§ **What the task requires**:
According to the forum thread, why did tripwirechick decide not to get Rollickin' from Fafi?

It depends on how perceptive, or colour sensitive, a person is.  I find my eye-shadows and lipsticks are very different when I compare them on a white piece of paper.

_However,_ when worn on the eye or lip... they do all start to look the same.


----------



## abbyquack (Apr 13, 2008)

*Re: How much is too much?*

i'm so glad everyone is feeling the same way as me! i've been looking at these new collections and i feel so much pressure to buy it all because it's "limited edition" or because it's new, but like with NN, i'm not even into most of the colors. Ok so neo sci-fi is going to be _sick_ for me, but this is MAC's tactic. You sell these cool packaged goods, le, etc and people think they have to have it when they most likely won't use it ever. 

And I have been making combos out of old colors too, something that is so rewarding! 

But honestly you don't need everything, and you shouldn't feel pressured to because everyone here feels the same


----------



## darkishstar (Apr 13, 2008)

*Re: How much is too much?*

Quote:

   Originally Posted by *Beauty Mark* 

 
_It's kind of amazing when you do that with anything you own. I've been doing that with music and have found that there's a lot of music I enjoy_

 
I do that too! I was so crazy about music that when albums of artists I like would come out, I would go crazy and get them all one after the other and never have time to digest and enjoy them. When I slipped in MAC addiction, I've actually been listening to my music more and getting more out of it!

So hopefully the same applies for MAC. That once I find something else to obsess on, I can discover new things I love about my collection that I didn't have time to enjoy because of all the spending I was doing.


----------



## tripwirechick (Apr 13, 2008)

*Re: How much is too much?*

I have been feeling exactly like this for the last few months. I've got to the point where I am at a loss for what to wear, not because I have run out of ideas, but because I am overwhelmed by the amount of things I have to choose from. I have sold some things from my collection, but I still have so much. I think I have been smarter about buying from the more recent collections. For example, I was going to get Rollickin' from Fafi but decided not to because I had the blue McQueen paintpot and resigned myself to that being enough for me.
It would make life much easier if MAC would just slow down, and I think I would feel more excited if the collections were more spaced out. There would be more anticipation for something new rather than new things every other week.


----------



## Beauty Mark (Apr 13, 2008)

§ **Data block**:
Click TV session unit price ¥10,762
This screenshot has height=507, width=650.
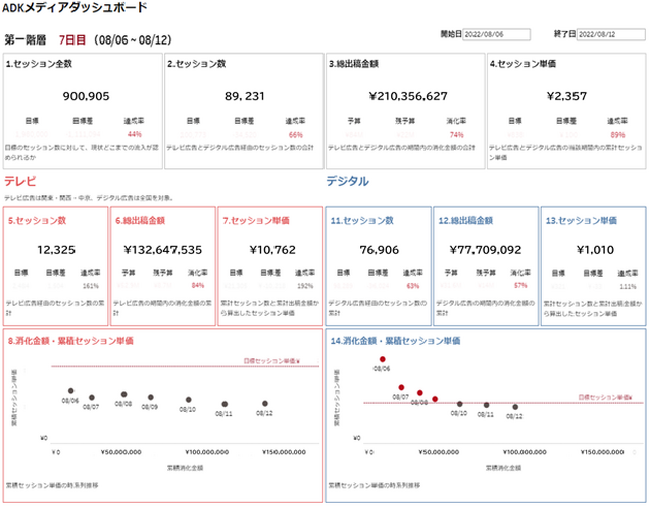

§ **Answer for the task**:
Because tripwirechick already had the blue McQueen paintpot and accepted that as enough.